Question

The value of $\int\limits_{ - 2}^2 {\left| {3{x^2} - 3x - 6} \right|dx} $ is

Answer 1

Hint: Find the roots of quadratic equations to know in which limit the value of modulus will be positive and negative. Then, write the modulus in expanded form with their appropriate limits and integrate the function.

Formula Used:
Integration formula –
$\int {{x^n}dx = \dfrac{{{x^{n + 1}}}}{{n + 1}}} $

Complete step by step solution:
Given that,
$\int\limits_{ - 2}^2 {\left| {3{x^2} - 3x - 6} \right|dx} - - - - - (1)$
Here, $3{x^2} - 3x - 6 = 0$
${x^2} - x - 2 = 0$
${x^2} - 2x + x - 2 = 0$
$x(x - 2) + 1(x - 2) = 0$
$(x + 1)(x - 2) = 0$
$x = - 1,x = 2$
$ \Rightarrow $ the value of $\left| {3{x^2} - 3x - 6} \right|$ will be negative from $ - 1 \leqslant x \leqslant 2$
Now, Equation (1) will be
$ = 3\left[ {\int\limits_{ - 2}^2 {\left| {{x^2} - x - 2} \right|dx} } \right]$
$ = 3\left[ {\int\limits_{ - 2}^{ - 1} {\left( {{x^2} - x - 2} \right)dx} + \int\limits_{ - 1}^2 { - \left( {{x^2} - x - 2} \right)dx} } \right]$
$ = 3\left[ {\left[ {\dfrac{{{x^3}}}{3} - \dfrac{{{x^2}}}{2} - 2x} \right]_{ - 2}^{ - 1} + \left[ { - \dfrac{{{x^3}}}{3} + \dfrac{{{x^2}}}{2} + 2x} \right]_{ - 1}^2} \right]$
$ = 3\left[ {\left[ {\left( {\dfrac{{{{\left( { - 1} \right)}^3}}}{3} - \dfrac{{{{\left( { - 1} \right)}^2}}}{2} - 2\left( { - 1} \right)} \right) - \left( {\dfrac{{{{\left( { - 2} \right)}^3}}}{3} - \dfrac{{{{\left( { - 2} \right)}^2}}}{2} - 2\left( { - 2} \right)} \right)} \right] + \left[ {\left( { - \dfrac{{{{\left( 2 \right)}^3}}}{3} + \dfrac{{{{\left( 2 \right)}^2}}}{2} + 2\left( 2 \right)} \right) - \left( { - \dfrac{{{{\left( { - 1} \right)}^3}}}{3} + \dfrac{{{{\left( { - 1} \right)}^2}}}{2} + 2\left( { - 1} \right)} \right)} \right]} \right]$
$ = 3\left[ {\left( {\dfrac{{ - 1}}{3} - \dfrac{1}{2} + 2} \right) - \left( {\dfrac{{ - 8}}{3} - \dfrac{4}{2} + 4} \right) + \left( { - \dfrac{8}{3} + \dfrac{4}{2} + 4} \right) - \left( {\dfrac{1}{3} + \dfrac{1}{2} - 2} \right)} \right]$
$ = 3\left[ {\dfrac{7}{3} + \dfrac{3}{2} - 2 + \dfrac{{\left( { - 9} \right)}}{3} + \dfrac{3}{2} + 6} \right]$
$ = 3\left[ {\dfrac{{ - 2}}{3} + 7} \right]$
$ = 3\left[ {\dfrac{{ - 2 + 21}}{3}} \right]$
$ = 19$
Hence, the value of $\int\limits_{ - 2}^2 {\left| {3{x^2} - 3x - 6} \right|dx} $ is $19$.

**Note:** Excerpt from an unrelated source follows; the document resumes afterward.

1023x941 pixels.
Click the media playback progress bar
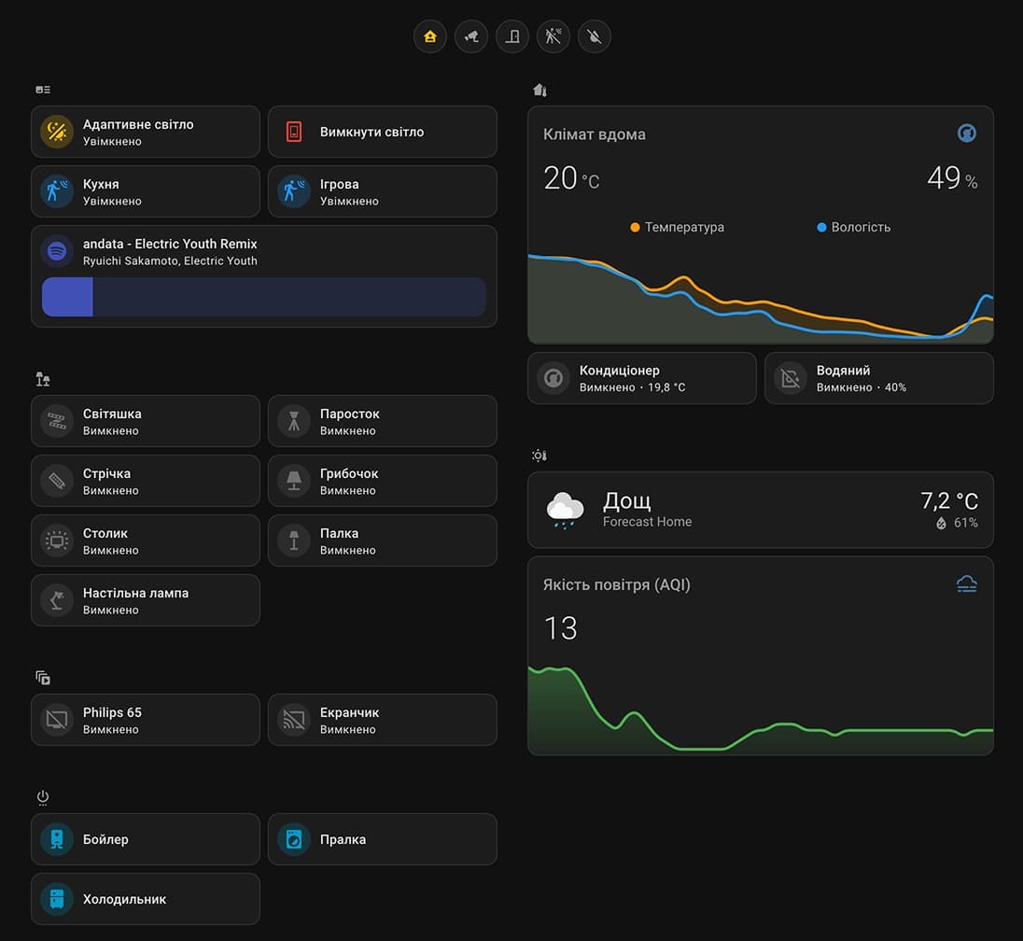pyautogui.click(x=263, y=297)
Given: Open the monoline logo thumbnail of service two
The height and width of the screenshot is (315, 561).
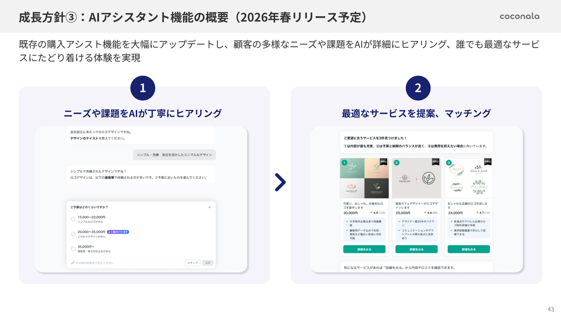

Note: In such questions, students must remember that after finding the roots always check whether those values or that range are giving positive value or negative value then find the limit accordingly. Put the limit only till the given range. While taking any number common during integration, take that constant outside and don't remove that directly.